The company did, however, manage to raise its adjusted operating margins by 100 basis points to 38.1% despite 3% volume attrition and macroeconomic weakness in Asia, analysts at Canaccord Genuity wrote to clients on Thursday.
However, costs were expected to come under pressure with the European Union's Tobacco Product Directive requiring numerous packaging changes.
More fundamentally, the broker was now more convinced that the firm, and its peers, should be valued using a higher 'beta' - a measure of a stock's riskiness relative to the market based on past correlations - given the advent of electronic cigarettes.
It was impossible to predict what impact they will have although they are certain that it will lead to pressure on margins, Canaccord said.
Furthermore, they believe that the buy-out of Reynolds American would not meet some investors' expectations for earnings enhancement. That was because Reynolds' key brands overseas were in fact the property of Japan Tobacco and the regulatory environment in the US remained difficult.
On the basis of all of the above, they decided maintain their 'sell' recommendation on the shares
while at the same time reducing their target price to 2,900p from 3,000p.
Outsourcing outfit Capita released "impressive" full year results, Investec said.

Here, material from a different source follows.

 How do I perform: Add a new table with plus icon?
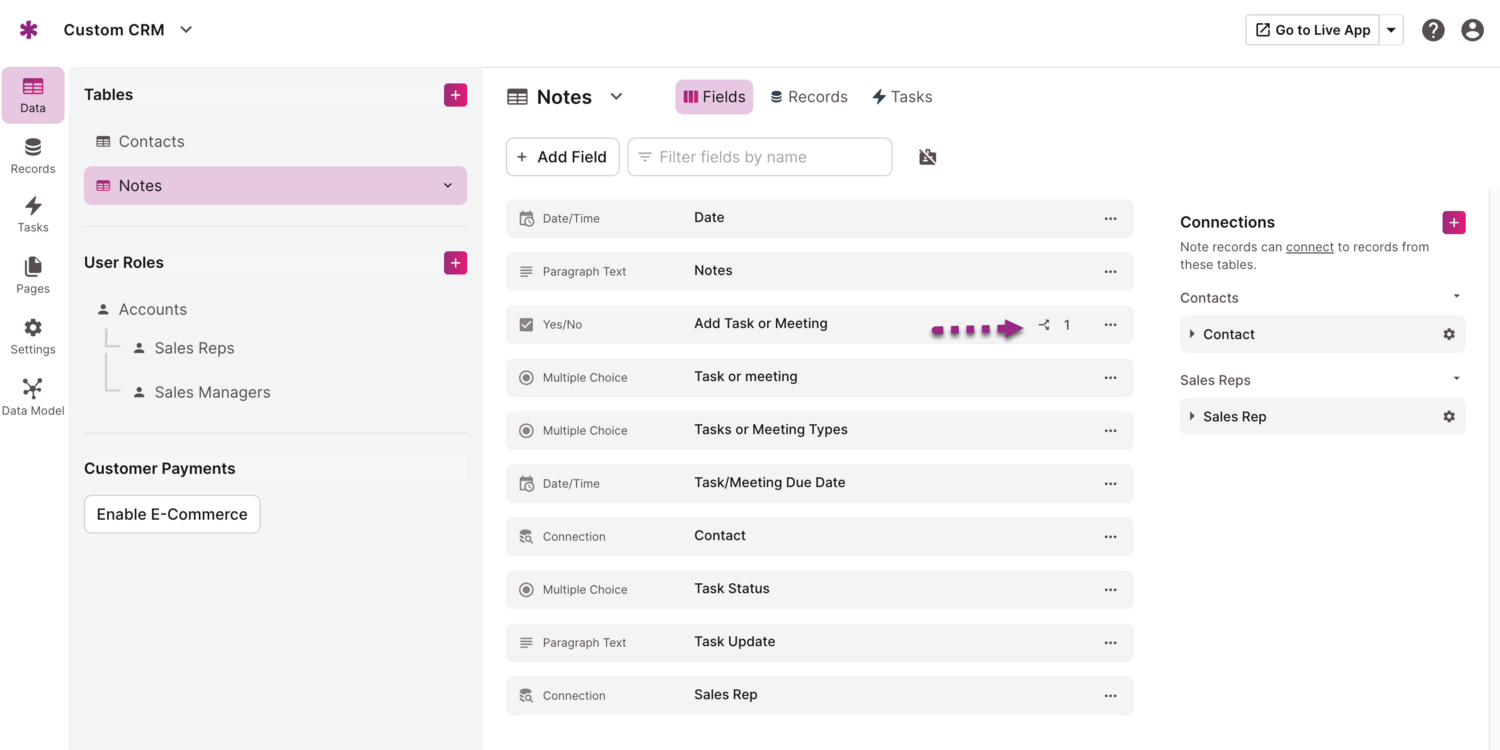(455, 95)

The broker highlighted the company's strong rate of organic growth and its "very impressive" win rate. In fact, at 2 out of 3 the company managed its highest ever rate for the former.
That is quite important given Investec's difficulty in trying to determine where the next major catalyst would come from and what with the shares trading on a price-to-earnings multiple of 18 times' its estimated fiscal year 2014 profits.

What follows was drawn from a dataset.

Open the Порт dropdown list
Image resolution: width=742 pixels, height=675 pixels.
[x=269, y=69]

Nonetheless, the analysts wrote that "it is also difficult not to be impressed with the quality of earnings".
Other positive aspects of the firm's full-year financials included the strong cash performance, with free cash flow generation rising to £312m.

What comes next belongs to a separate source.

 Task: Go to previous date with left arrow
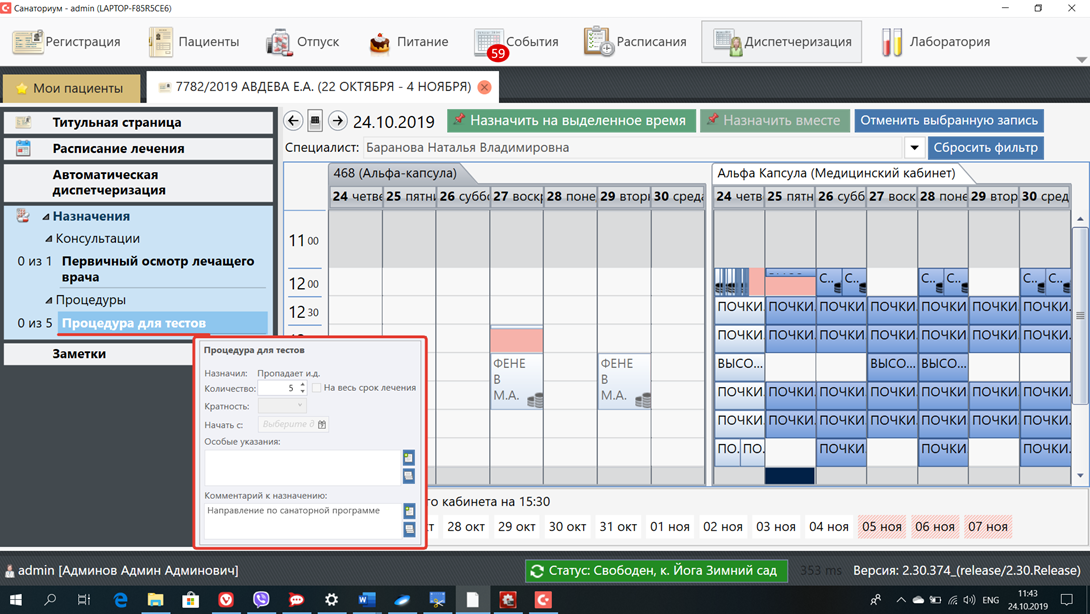click(x=293, y=121)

Also, the company's dividend was increased by 13%, which was slightly ahead of their estimates.
"We continue to like the story, this is a best in class operator but the valuation tempers our enthusiasm. We reiterate our 'hold' but lift our multiples-based target price to 1,100p," Investec concluded.
Following Thursday's final full-year results from insurer RSA analysts at Numis moved to lower their recommendation on the shares to 'reduce' from 'neutral'.
Particularly important, the company announced its intention to launch a £775m rights issue. That implied a stronger capital base was in process, but the resulting dilution meant that there were now "downside" share price risks.
On a more positive note, the broker pointed out that the outfit had already moved to bolster its capital position by £500m via increased reinsurance purchase, the sale and leaseback of the Swedish HQ and sale of the equities portfolio. A further capital inflow of £300m was targeted from selected business disposals. Hence, the required capital had been reduced.
As well, the rights issue would likely increase net trading assets per share (NTAps) but in their opinion the revised return on net trading assets (RONTA) guidance, of between 12% and 15%, was insufficient to support the current share price.
"We continue to see downside risk and move to a 'reduce' rating [with a price target of 85p] of given recent share price strength," Numis said.